# Flex Pay (cash out) vs Weekly payments



## ubernotes (Nov 14, 2017)

Hi there,

I suppose there isn’t any commission or other fees for requesting Flex. However, I don’t get why Uber doesn’t do Flex Pay automatically for all drivers?! Why would someone prefer a weekly payment than the other quicker method?

cheers


----------



## Jack Malarkey (Jan 11, 2016)

The single weekly payments suit me as they are convenient and help with weekly budgeting. I’m used to receiving pay once a fortnight so weekly payments in fact feel frequent.

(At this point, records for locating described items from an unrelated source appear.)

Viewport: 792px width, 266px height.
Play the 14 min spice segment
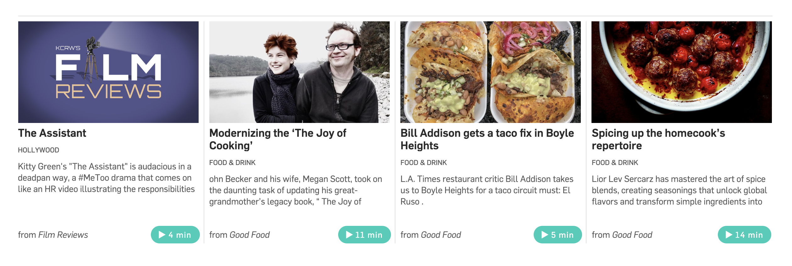point(744,235)
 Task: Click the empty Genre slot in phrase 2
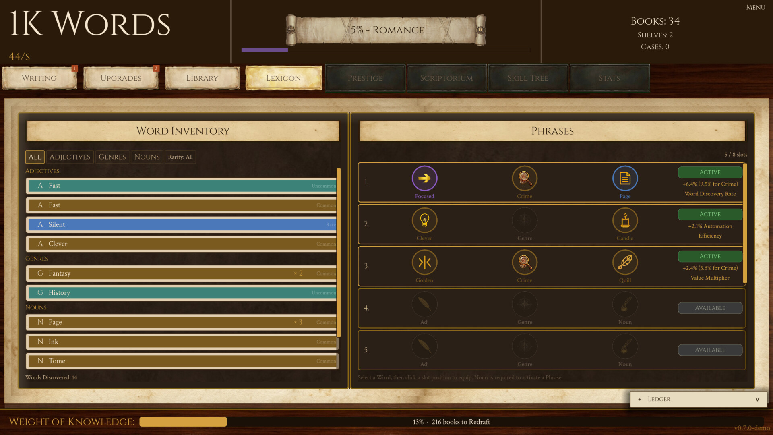(525, 220)
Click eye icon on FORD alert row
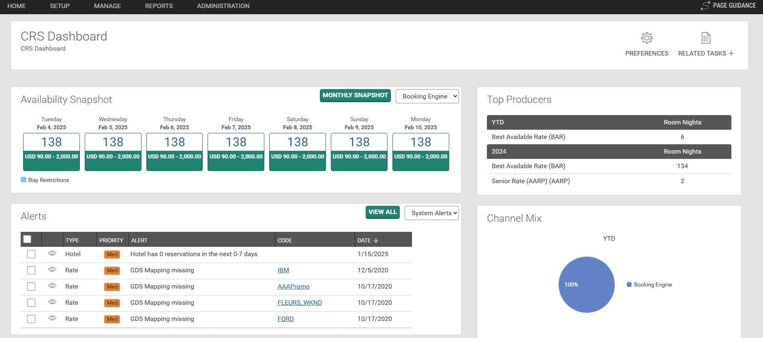The width and height of the screenshot is (763, 338). (x=52, y=318)
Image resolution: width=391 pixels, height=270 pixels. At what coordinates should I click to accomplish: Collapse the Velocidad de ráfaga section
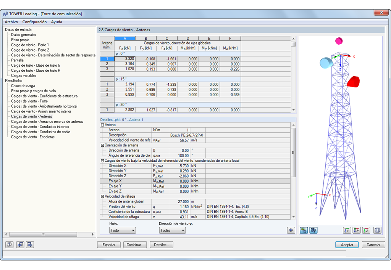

I can see why Uber makes these arrangements something drivers need to opt into given that there’s a delay between when the rider has the trip charged to their credit card and when Uber receives payment from the credit card company.


----------



## UberDriverAU (Nov 4, 2015)

Jack Malarkey said:


> charged to their credit card and when Uber receives payment from the credit card company.


Same day settlement is quite common these days Jack. I reckon it's a fair bet that Uber wants their hands on the money asap and receive it the same day.


----------



## tinymoon (Nov 26, 2017)

It is all about cash flow and budget management. I choose weekly as it suits my budget and cash flow management.

Uber maybe just want to attract more quick cash new drivers to sign up


----------